Strong change management was critical given the scope of the transformation. Agile teams shared the details of planned changes with stakeholders, tested changes in specific areas, gathered direct feedback from business customers, and then carefully phased in the rollout. The results have been impressive. The company is 25% more cost efficient and is on track to double the value that digital contributes to the business.
To create a world class technology function that enables business value and digital transformation, a company’s executive management team needs to take several steps to get off the blocks as fast as possible.
Ensure C-suite alignment. When it comes to tech and digital capabilities, executives must identify key priorities going forward, determine needed investments, and estimate expected value. One frequent cause of misunderstanding is that tech and digital often are not well represented at the C-level.
Assess the company’s starting point. At a high level, what is the company’s digital business strategy? What digital opportunities does it want to pursue, and what digital threats does it want to thwart? It also needs to understand the tech function’s current state and pain points. What elements are good, and what must be changed?
Pick and prioritize levers. From the six levers that build a world class technology function, carefully choose those that best support the joint business and tech vision. This prioritization process should include levers and initiatives for both efficiency improvements and enhancing digital capabilities.
Develop a realistic roadmap. Many companies try to do too much at the same time and lack the rigor to sequence initiatives and make the right trade-off based on existing resources and capabilities. The goal should be quick early wins that can fund the journey and build enthusiasm for longer-term initiatives.
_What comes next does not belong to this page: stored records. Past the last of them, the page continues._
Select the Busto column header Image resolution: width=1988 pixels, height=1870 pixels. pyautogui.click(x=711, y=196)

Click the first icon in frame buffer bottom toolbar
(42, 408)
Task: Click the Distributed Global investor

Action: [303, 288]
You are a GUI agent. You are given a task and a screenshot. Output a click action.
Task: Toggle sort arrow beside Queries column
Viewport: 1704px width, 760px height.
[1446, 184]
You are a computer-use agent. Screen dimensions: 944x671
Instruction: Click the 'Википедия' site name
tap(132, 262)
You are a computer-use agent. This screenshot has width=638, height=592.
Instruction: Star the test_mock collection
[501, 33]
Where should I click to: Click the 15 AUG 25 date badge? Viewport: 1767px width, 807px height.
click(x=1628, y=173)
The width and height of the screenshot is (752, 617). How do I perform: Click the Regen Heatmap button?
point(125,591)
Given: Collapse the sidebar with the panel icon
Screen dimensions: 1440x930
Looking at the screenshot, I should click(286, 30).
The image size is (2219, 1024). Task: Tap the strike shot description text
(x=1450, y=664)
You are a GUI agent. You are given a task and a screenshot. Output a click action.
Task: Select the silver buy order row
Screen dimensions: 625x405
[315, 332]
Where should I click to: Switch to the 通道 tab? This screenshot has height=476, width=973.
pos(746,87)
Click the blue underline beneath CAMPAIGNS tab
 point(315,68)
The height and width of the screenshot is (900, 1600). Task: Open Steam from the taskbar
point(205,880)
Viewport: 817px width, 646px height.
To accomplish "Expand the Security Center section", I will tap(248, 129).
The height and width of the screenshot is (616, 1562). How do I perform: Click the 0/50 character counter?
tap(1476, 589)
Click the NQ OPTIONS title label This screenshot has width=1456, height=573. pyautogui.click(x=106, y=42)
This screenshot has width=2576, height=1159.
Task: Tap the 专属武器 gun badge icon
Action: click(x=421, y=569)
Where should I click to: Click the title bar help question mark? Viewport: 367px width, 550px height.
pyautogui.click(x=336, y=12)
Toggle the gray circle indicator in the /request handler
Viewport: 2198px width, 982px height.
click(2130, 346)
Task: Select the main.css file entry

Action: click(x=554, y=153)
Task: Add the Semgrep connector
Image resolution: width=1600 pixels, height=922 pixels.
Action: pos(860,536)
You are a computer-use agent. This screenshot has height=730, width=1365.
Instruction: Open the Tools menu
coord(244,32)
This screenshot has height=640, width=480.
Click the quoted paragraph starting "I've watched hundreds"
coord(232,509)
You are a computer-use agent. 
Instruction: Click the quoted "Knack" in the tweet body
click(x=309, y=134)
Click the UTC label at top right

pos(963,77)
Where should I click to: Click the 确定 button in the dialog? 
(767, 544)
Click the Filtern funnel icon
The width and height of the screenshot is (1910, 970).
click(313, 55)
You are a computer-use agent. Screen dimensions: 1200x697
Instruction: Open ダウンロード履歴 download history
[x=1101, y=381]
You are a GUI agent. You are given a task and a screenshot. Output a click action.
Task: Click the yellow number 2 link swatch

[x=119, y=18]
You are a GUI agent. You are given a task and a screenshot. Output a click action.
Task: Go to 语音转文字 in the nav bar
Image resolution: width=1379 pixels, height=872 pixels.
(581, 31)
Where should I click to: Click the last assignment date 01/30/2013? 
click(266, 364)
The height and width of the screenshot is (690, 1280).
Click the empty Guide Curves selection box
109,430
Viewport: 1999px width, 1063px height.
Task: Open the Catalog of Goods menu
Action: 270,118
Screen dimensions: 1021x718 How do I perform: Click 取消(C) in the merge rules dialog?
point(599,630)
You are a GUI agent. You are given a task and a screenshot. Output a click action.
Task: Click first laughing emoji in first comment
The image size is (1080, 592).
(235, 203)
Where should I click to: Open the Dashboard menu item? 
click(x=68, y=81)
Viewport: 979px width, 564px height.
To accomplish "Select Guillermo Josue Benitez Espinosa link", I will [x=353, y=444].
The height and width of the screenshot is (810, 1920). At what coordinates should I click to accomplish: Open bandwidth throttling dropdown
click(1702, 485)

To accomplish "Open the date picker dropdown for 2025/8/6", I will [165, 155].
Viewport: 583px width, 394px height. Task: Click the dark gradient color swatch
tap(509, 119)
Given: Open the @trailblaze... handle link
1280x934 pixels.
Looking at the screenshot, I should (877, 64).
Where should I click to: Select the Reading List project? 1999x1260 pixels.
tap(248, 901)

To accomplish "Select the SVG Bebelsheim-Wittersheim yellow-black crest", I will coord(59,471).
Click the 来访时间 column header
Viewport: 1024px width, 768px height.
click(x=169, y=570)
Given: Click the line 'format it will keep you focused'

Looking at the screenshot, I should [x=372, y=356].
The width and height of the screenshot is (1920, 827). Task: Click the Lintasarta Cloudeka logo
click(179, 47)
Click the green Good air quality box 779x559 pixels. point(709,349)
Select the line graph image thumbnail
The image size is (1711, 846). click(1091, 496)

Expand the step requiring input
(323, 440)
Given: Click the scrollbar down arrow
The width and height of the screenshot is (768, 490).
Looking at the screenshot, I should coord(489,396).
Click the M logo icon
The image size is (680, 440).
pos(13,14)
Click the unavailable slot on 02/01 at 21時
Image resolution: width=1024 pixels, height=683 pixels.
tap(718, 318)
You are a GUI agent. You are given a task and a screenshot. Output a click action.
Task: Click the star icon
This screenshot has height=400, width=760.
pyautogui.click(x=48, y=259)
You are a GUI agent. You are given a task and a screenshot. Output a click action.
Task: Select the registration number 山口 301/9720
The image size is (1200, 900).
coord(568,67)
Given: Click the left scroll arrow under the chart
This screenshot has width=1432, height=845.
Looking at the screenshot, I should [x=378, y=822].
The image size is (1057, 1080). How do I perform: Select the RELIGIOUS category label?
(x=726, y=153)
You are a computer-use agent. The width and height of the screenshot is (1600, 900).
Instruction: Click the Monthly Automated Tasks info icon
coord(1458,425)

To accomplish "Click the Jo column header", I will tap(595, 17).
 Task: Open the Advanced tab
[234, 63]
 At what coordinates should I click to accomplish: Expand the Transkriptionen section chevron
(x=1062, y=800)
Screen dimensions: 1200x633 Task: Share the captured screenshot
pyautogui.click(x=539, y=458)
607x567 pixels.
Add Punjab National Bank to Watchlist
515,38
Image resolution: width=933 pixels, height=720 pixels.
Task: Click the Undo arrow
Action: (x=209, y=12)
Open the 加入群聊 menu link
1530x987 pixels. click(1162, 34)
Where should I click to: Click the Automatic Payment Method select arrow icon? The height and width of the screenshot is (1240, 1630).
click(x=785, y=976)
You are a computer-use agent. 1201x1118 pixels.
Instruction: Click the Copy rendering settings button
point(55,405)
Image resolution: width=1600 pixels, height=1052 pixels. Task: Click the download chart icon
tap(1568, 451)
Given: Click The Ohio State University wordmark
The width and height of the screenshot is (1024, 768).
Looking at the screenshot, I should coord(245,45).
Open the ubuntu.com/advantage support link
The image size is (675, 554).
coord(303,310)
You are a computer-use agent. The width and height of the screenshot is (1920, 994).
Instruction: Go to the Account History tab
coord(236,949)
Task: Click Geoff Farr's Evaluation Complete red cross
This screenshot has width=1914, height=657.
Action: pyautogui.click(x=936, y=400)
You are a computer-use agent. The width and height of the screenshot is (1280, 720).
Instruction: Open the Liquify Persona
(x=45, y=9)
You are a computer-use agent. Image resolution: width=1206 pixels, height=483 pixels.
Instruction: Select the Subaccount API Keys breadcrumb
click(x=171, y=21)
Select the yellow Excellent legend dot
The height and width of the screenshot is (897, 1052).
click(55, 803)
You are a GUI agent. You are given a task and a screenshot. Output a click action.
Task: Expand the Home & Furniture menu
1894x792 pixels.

Because digital transformation is a huge task that touches every aspect of the organization, it’s easy to drift off course, undermining business performance and value generation. To keep that from happening, senior leaders in business and tech need to collaborate on the target level of process simplification and harmonization for the whole company so that every initiative will help to improve overall performance. At the same time, it’s important to create excitement and value quickly, such as by launching digital use cases together with the business, attracting new talent, and proving accelerated delivery. Now that the piecemeal approach to technology transformation has proven to be largely ineffective, it’s time to take a more bold, comprehensive approach.